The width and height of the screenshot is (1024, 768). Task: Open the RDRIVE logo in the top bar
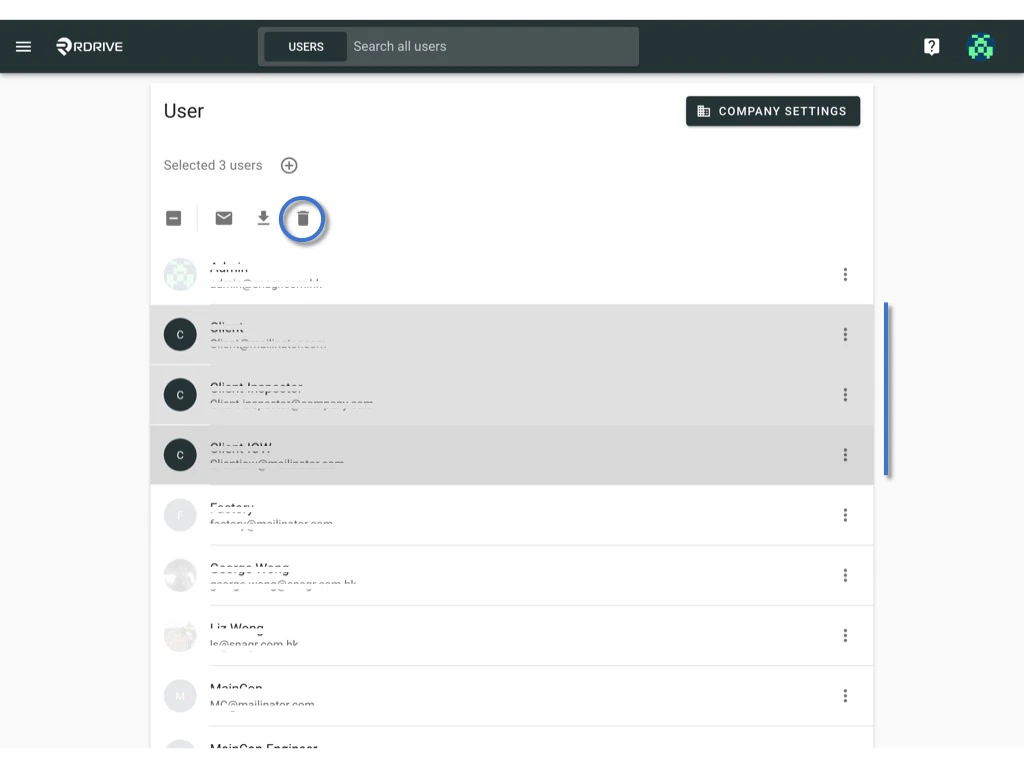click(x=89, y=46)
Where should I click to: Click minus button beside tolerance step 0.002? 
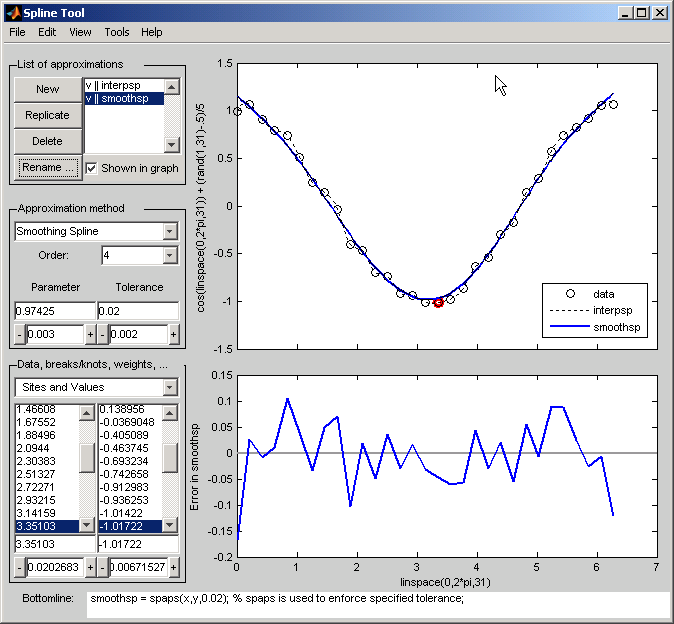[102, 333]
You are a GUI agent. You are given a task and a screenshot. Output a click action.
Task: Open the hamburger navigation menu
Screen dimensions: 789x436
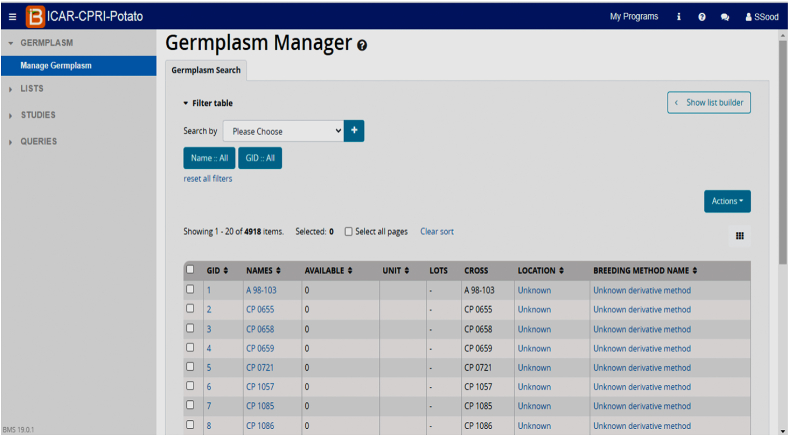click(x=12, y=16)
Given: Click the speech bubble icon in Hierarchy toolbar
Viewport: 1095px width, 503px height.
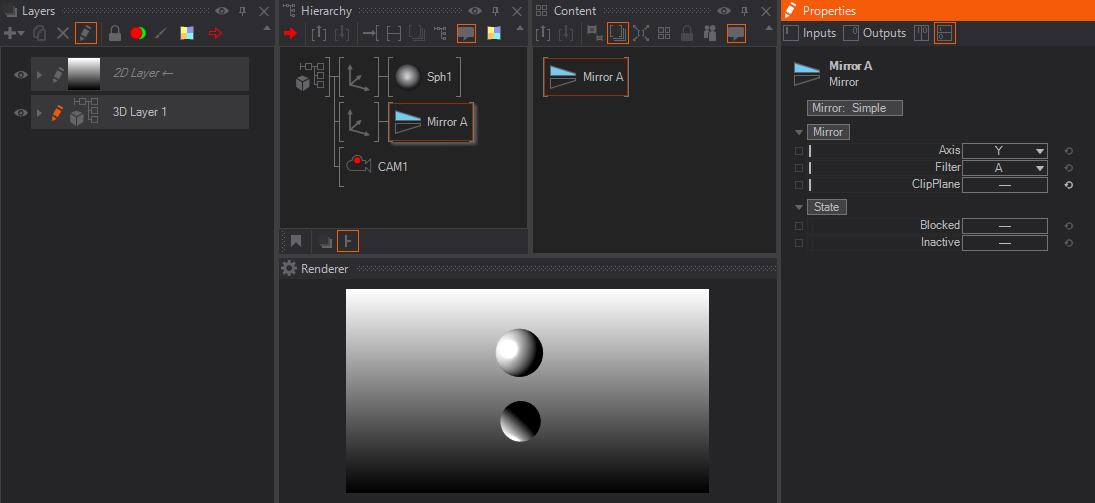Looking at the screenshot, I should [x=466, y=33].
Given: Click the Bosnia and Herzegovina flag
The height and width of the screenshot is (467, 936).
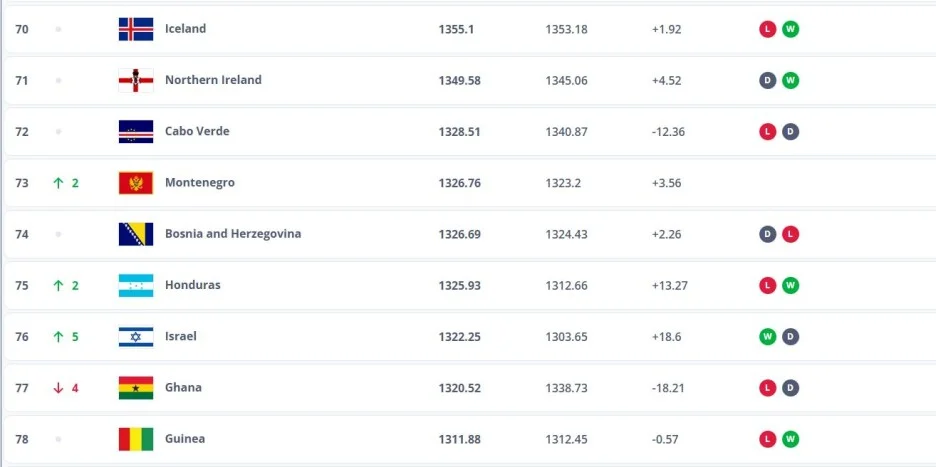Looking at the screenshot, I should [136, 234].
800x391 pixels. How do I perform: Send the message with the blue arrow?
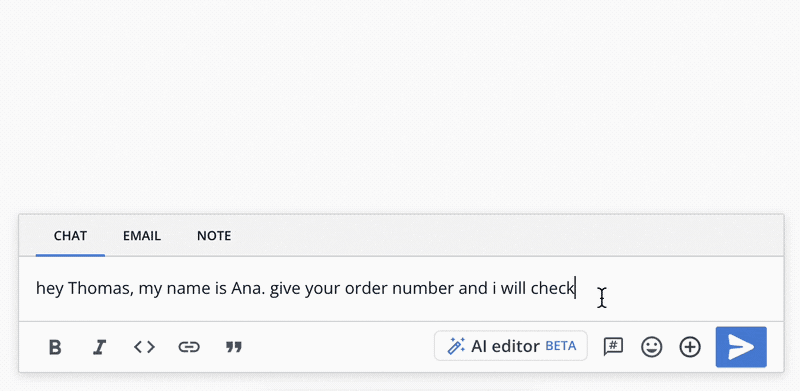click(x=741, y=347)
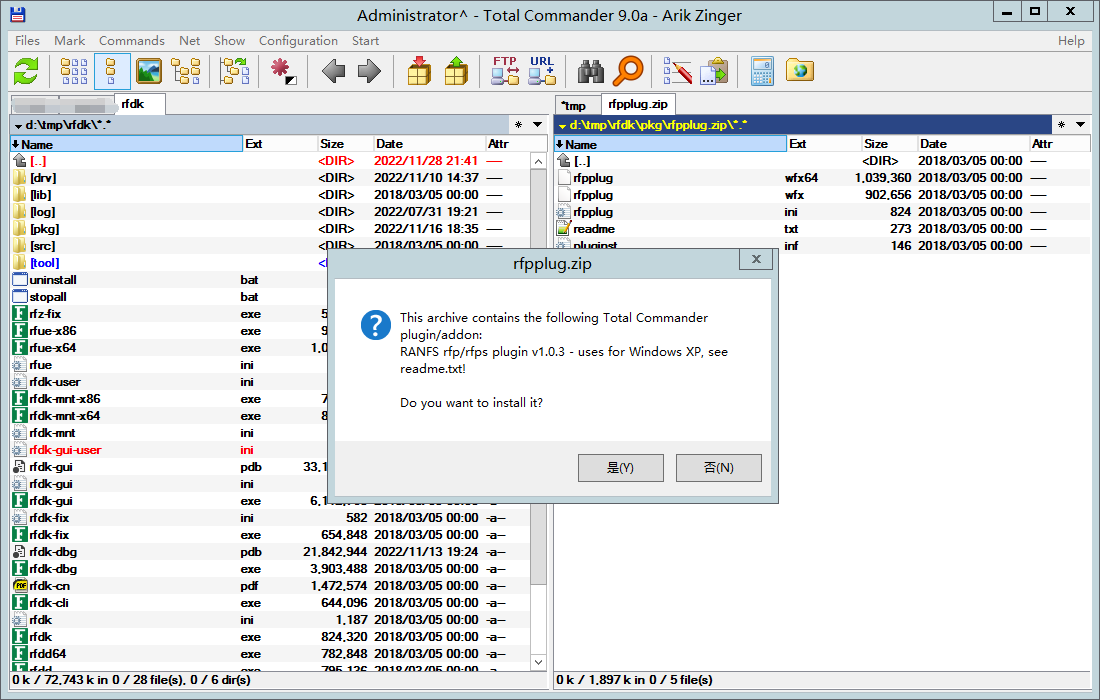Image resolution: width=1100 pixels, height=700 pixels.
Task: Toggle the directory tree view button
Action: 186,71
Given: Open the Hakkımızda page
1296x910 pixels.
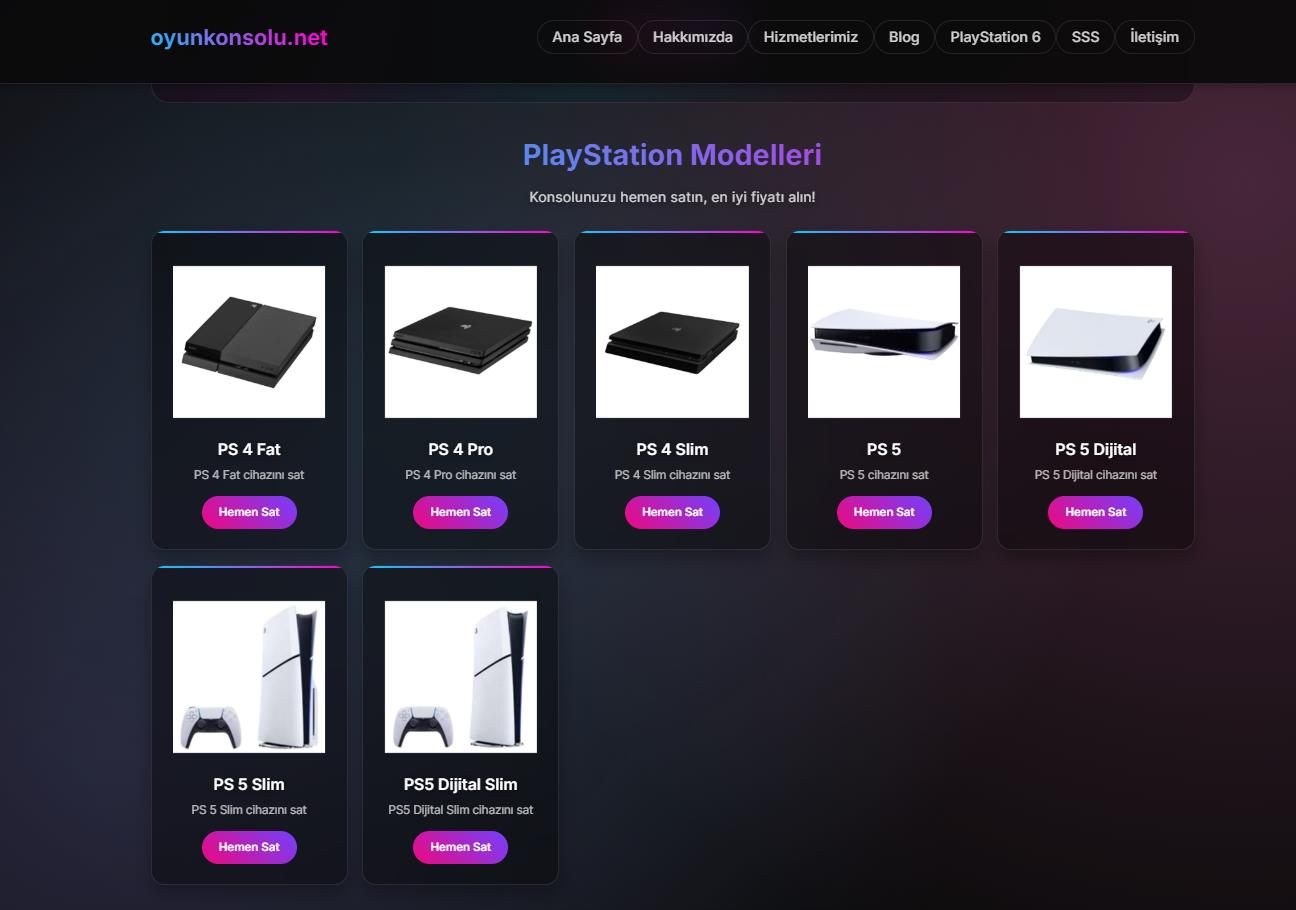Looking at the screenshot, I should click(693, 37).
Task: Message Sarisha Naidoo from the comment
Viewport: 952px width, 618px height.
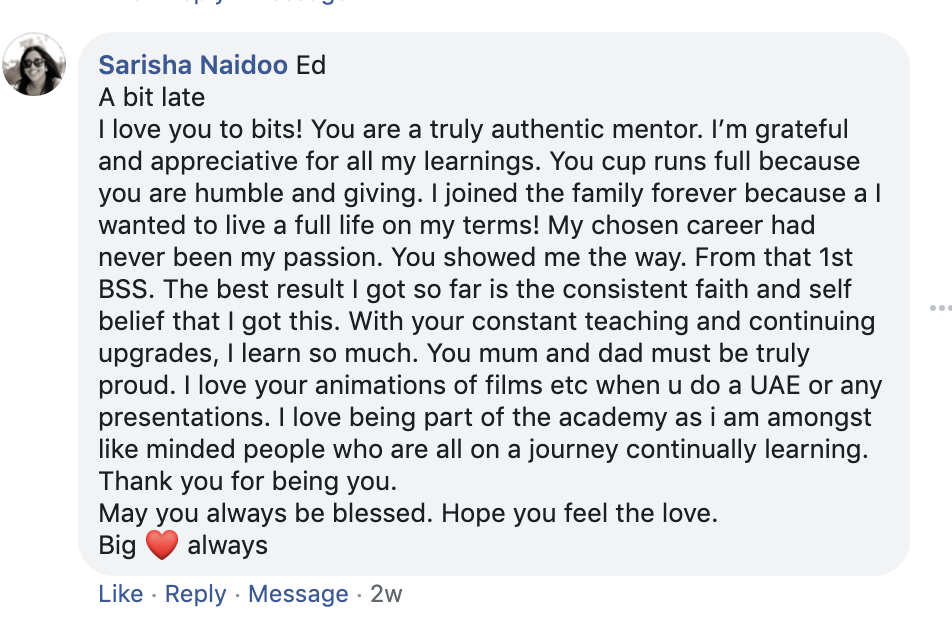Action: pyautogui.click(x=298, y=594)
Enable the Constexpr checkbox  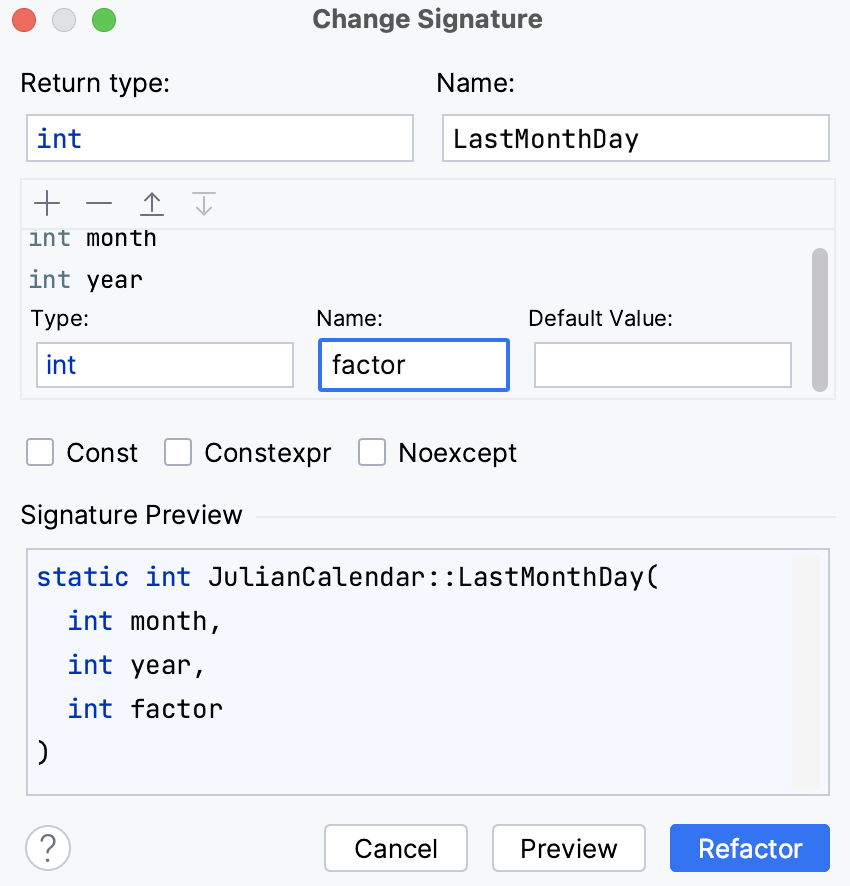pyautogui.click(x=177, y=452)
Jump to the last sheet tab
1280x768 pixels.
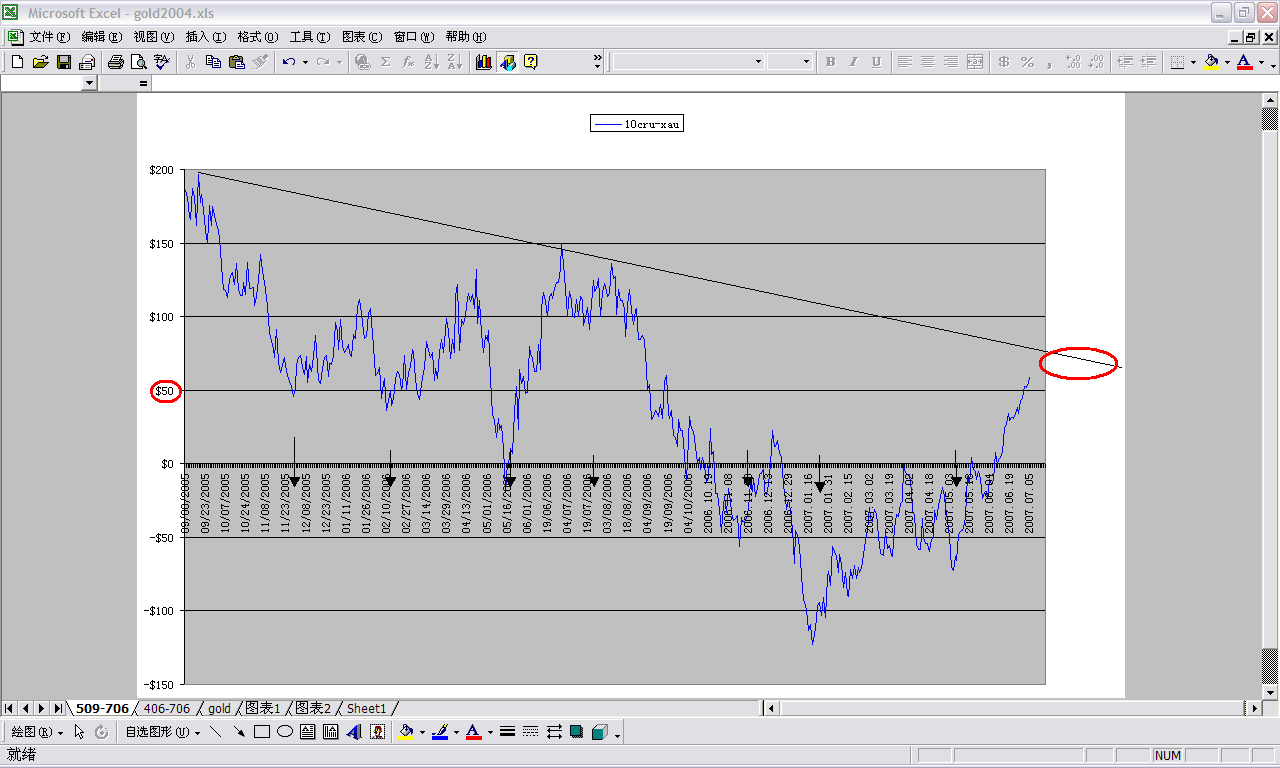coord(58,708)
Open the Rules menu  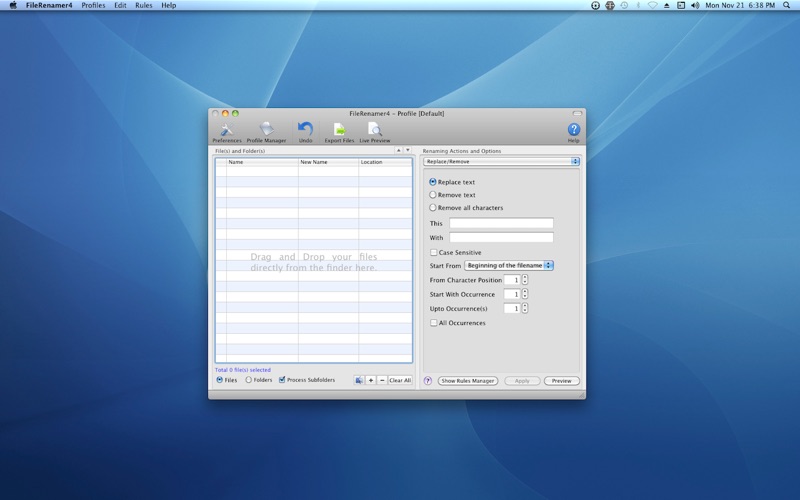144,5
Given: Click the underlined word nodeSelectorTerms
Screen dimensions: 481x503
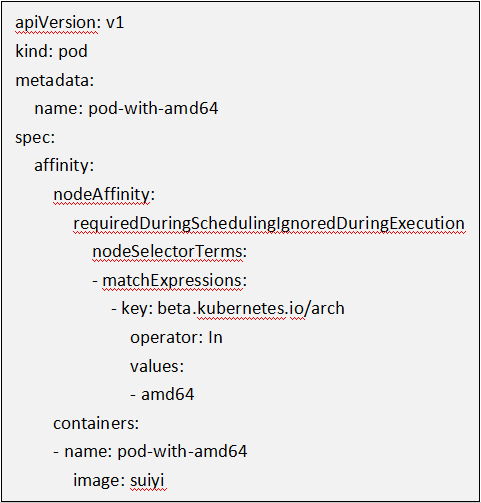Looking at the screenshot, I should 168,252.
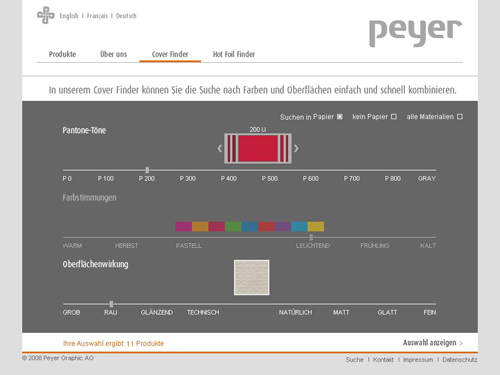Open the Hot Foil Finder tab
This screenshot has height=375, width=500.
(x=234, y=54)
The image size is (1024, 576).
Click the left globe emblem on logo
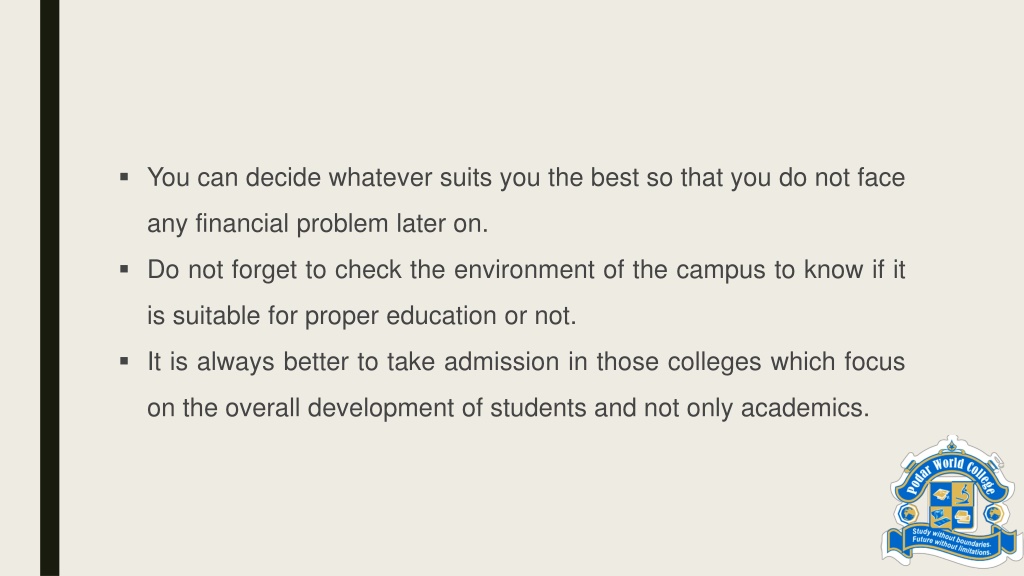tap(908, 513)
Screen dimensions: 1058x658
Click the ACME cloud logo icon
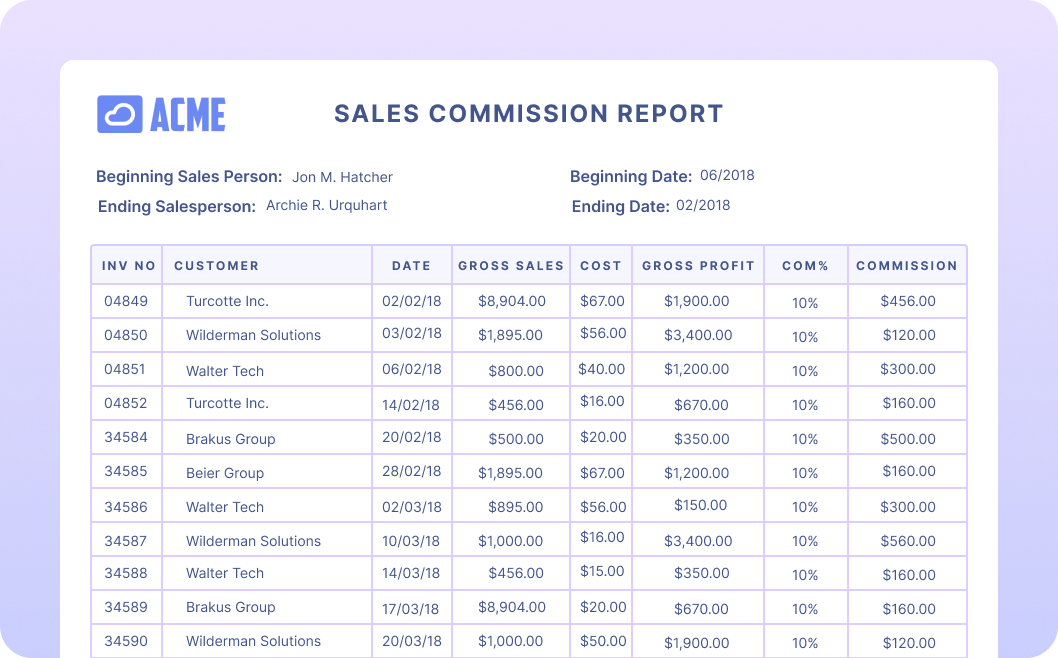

--------

Starting at the line that contains "Screen dimensions: 1058x658", transcribe each line through the last one of the entries above, exactly and without pictures.

:: Problem solution ::
Screen dimensions: 1058x658
Click the ACME cloud logo icon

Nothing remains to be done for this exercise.